Warren Buffett’s graphic assessment of inflation in 1982 still rings true 41 years later © REUTERS

The writer is chief executive of Fidelity International

“Inflation acts as a gigantic corporate tapeworm,” Warren Buffett wrote in 1982 when US consumer prices rose just over 6 per cent over the year. “That tapeworm pre-emptively consumes its requisite daily diet of investment dollars regardless of the health of the host organism.”

With apologies to those reading this over breakfast, Buffett’s graphic assessment still rings true 41 years later. Open a company annual report published in the past three years and you are likely to read a litany of events such as Russia’s invasion of Ukraine and the Covid-19 pandemic that have blown the best-laid strategy off course and often into uncharted waters.

However, while the initial market impact of these has dissipated, the longer-term legacy remains in the form of increased energy and food scarcity, disrupted international supply chains and, in some countries including the UK, high levels of inflation.

After dealing with a series of sharp operational shocks, chief executives have had to adapt once more, this time to rising input costs. In this environment, companies fall into two categories: those that can find ways to raise their product prices to protect margins while maintaining volumes, and those that can’t.
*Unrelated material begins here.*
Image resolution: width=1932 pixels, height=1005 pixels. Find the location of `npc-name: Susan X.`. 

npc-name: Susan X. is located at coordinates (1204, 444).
The best businesses in the latter category, according to Buffett, are those that don’t need to make significant and continuing capital investments. But that constrains their ability to innovate for the future. It is a truism that you can’t cut your way to growth.
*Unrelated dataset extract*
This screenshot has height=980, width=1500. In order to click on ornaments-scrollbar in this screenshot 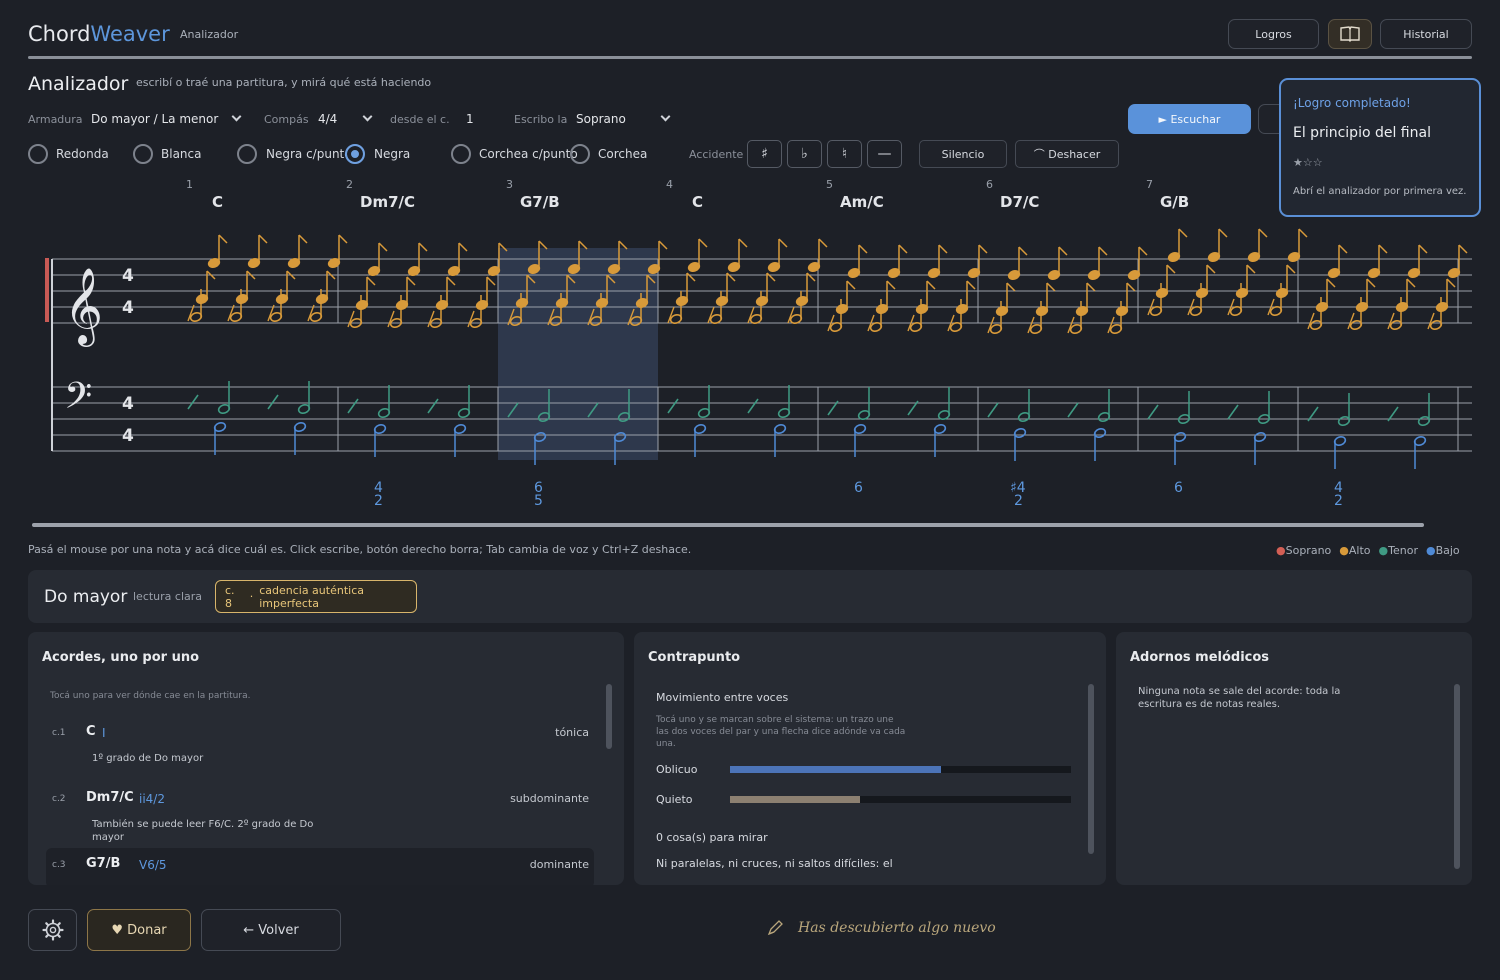, I will do `click(1457, 776)`.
There are other ways to deal with an inflationary environment for both types of companies. Building a solid brand to maintain market pricing power and volume is valuable in times of rising prices.
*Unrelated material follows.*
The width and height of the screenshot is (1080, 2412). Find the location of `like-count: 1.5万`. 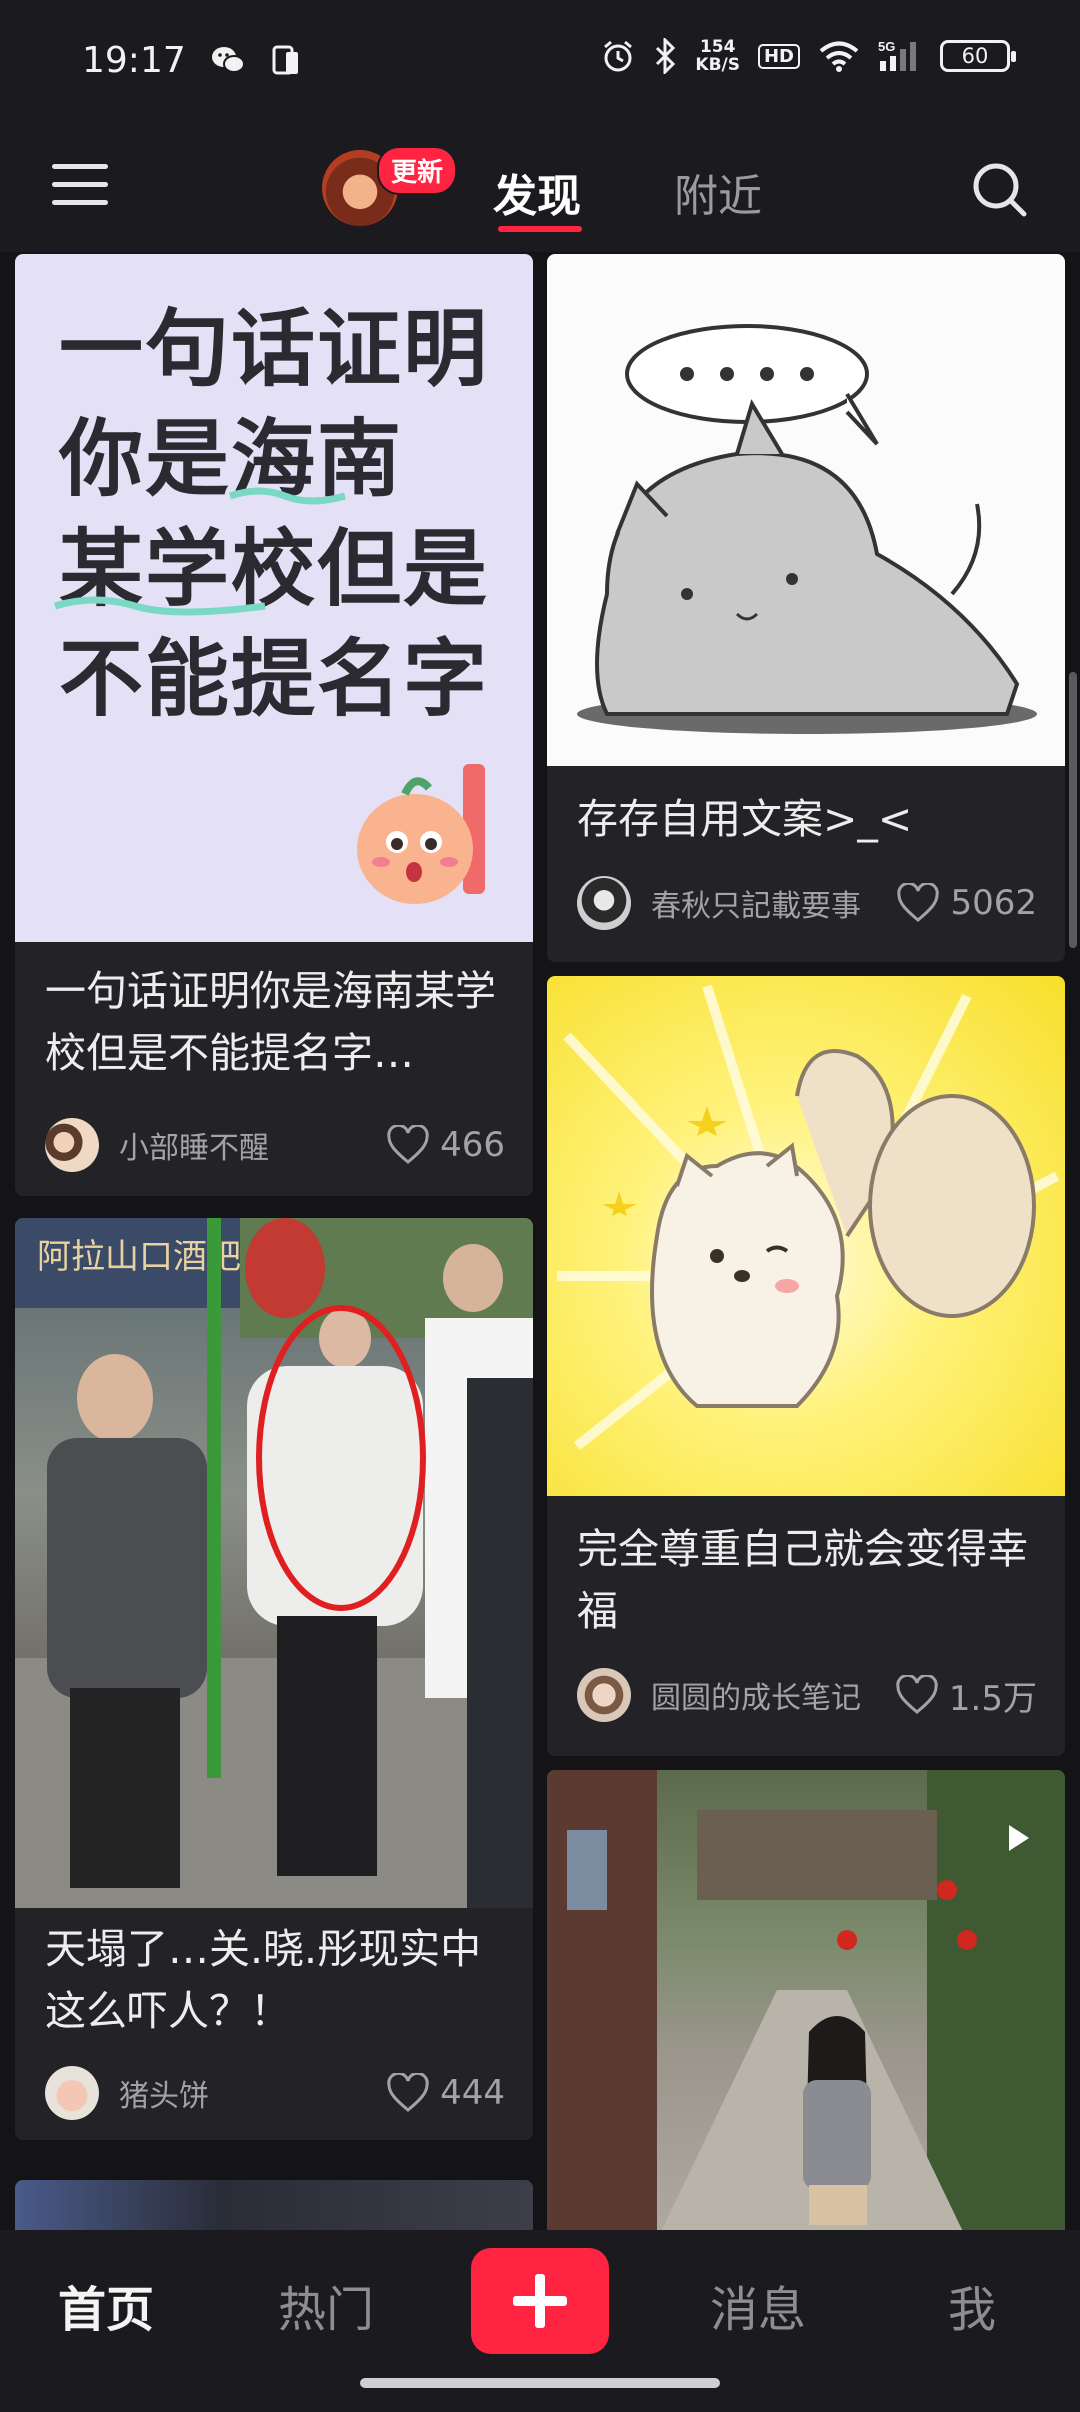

Adapting products and services swiftly to new realities is another strategy, changing their composition or components to mitigate the pressure. According to a McKinsey study of the impact of inflation on corporate decision making and supply chains, some car manufacturers stripped down features to maintain production, pricing and sales amid shortages or to handle rising input costs.

During the pandemic, many companies established response centres to co-ordinate recovery efforts. Similarly, some have set up central, cross-departmental inflation centres to manage the potential downside of inflationary pressures.

These silo-busting efforts can help reduce interdepartmental friction and decision-making times, ensuring that investments are identified and made more quickly, or unnecessary costs halted at an earlier stage.

This creates a market environment where the strong companies are more likely to get stronger compared with their weaker competitors, as the cumulative effect of rising costs on the bottom line takes hold over time.

And the high inflationary environment of the past 12 months is finally showing signs of cooling following central bank action. At the height of inflationary pressures towards the end of 2022, producer prices in the euro zone area briefly rose at annual rates exceeding 40 per cent following increases in energy prices.

Now, inflation in the US is back down to 3 per cent, while levels in the UK and the eurozone have returned to single digits. Longer term, we may also find that positive productivity shocks from artificial intelligence, advances in computing power and more efficient energy transmission will allow companies to do more with less reinvestment.

On its own, inflation does not necessarily present a problem for executives, particularly for today’s raft of C-suite executives with well-toned crisis management muscles. Reasonable increases in input costs can be measured and mitigated.

But the fragility of the post pandemic economy, combined with the fractured nature of global politics, makes business models more susceptible to further unexpected shocks. These conditions, when mixed into an environment of price instability, increase the risks of a corporate mis-step and deepen its potential impact.

It’s harder, too, to keep other choices open when capital is constrained. Optionality, already a valuable commodity in a changing world, becomes more expensive on a relative basis.

There are no easy answers. Inflation has been billed as a cost of living crisis, which it is. But it also represents a cost of capital crisis, a cost of investment crisis and a cost of hiring crisis, challenging company leaders to find new ways of living with — or preferable expunging — the inflationary tapeworm.